My home in that disgusting state that happens every year at this time. It seems like there is only enough time to fly in the door, drop everything, scoop up the stuff you need for the next event/duty/crisis and fly back out the door.
Enough. Today I am rolling up the carpets, moving the furniture and I am locked in hand to hand combat with dust bunnies and other assorted scary household boogies. I am reminded of a comment Scott Westerfeld made about revising and rewriting. He said it is like cleaning out a closet. It gets worse before it gets better.
That is the place where I am now.
I look at the nice shiny floor but my heart sinks at the piles covering every surface. Stacks of books, stacks of newspapers, magazines, the paper flotsom and jetsom of school life, finals schedules, study materials, a recipe I printed out from the Food Network website. If I wanted to collapse into a chair to take a break, I couldn't. There is no place to sit.
GAhhhhhhhhh!
The one pleasant part of the day has been the movie I watched as I began the destruction...er...that is...cleaning and tidying. I have found watching a DVD while I am doing something I do not enjoy, helps me stick to it.

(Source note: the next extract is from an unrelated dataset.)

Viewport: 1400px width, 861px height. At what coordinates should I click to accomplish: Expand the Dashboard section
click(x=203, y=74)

I recommend: Her Majesty, 2001, rated PG -- filmed entirely in New Zealand
Parts of the soundtrack sounded like Howard Shore's music, even though it was not. (Maybe the New Zealand landscape just inspires composers.)

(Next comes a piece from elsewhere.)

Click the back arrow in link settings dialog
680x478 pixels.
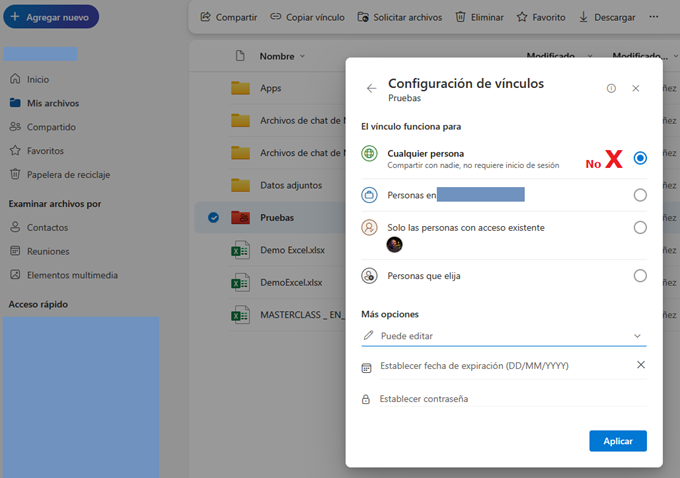click(x=372, y=88)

Set in the 1950s, a young girl named Elizabeth is enthralled by the recent coronation of Queen Elizabeth II. She daydreams about meeting the Queen and begins a letter writing campaign to invite Elizabeth II to visit. The town is thrown into a frenzy when the news comes that the Queen has placed Middleton on her itinerary for the upcoming royal visit to New Zealand.

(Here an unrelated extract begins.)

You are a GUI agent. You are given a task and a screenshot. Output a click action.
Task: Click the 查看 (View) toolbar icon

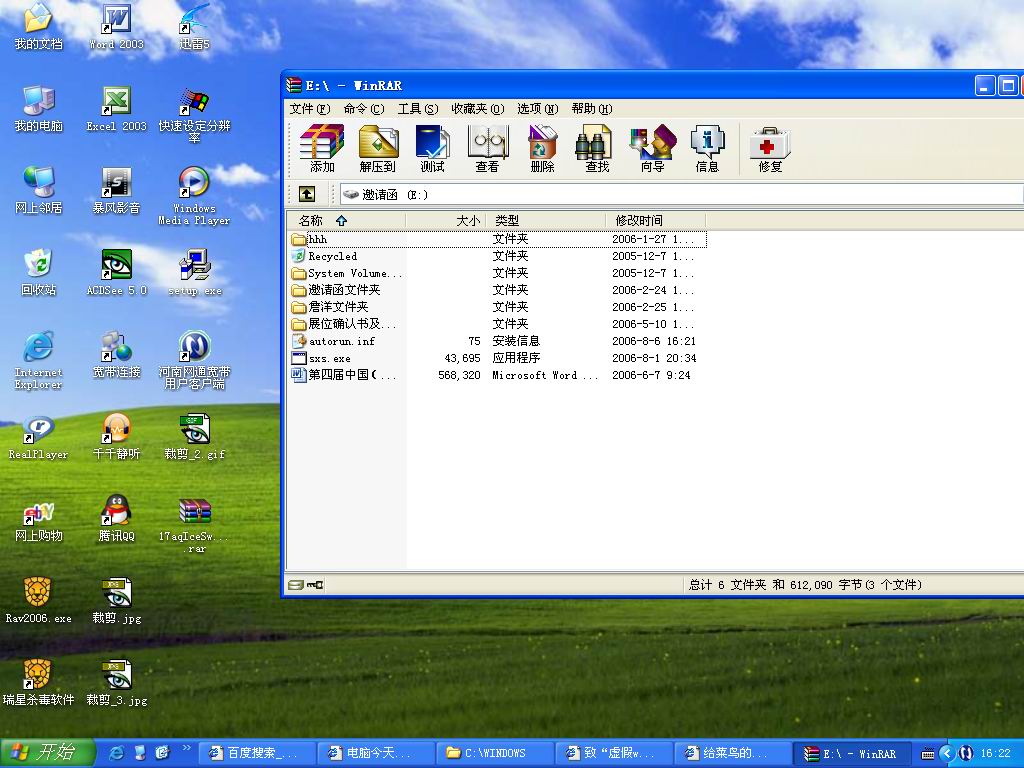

An old Maori tribeswoman soon becomes the target of many of the leading citizens' rage because they consider her ramshackle house, a blight on the parade route.
Elizabeth befriends the old woman and learns about the history and culture of the Maori people which puts her at odds with the rest of the town and even her own family.
A very sweet story with one of the most odious older brothers I've ever encountered in a story.
2 comments:
Good luck, Camille. Be brave. You will win over the dust bunnies if you never give in, never give in, never ever ever . . . (Winston Churchill. You know how he could go on).
Just know that many of us are in solidarity with you right now. For me, especially, it's those stacks of newspapers and magazines. I feel like I should read everything, but there comes a point when the pile just become oppressive. Toss it and start over.
Good luck!!
We should feel comforted. I read something once that said the greater the percentage of clutter in the home that is "print," the higher the IQ of the inhabitants. As I piled up the debris, I was comforted in a way because 95% of it was, as you described, newpapers, magazines, books, etc.
Not comforting to think my smart family cannot seem to keep up with the debris of our lives though.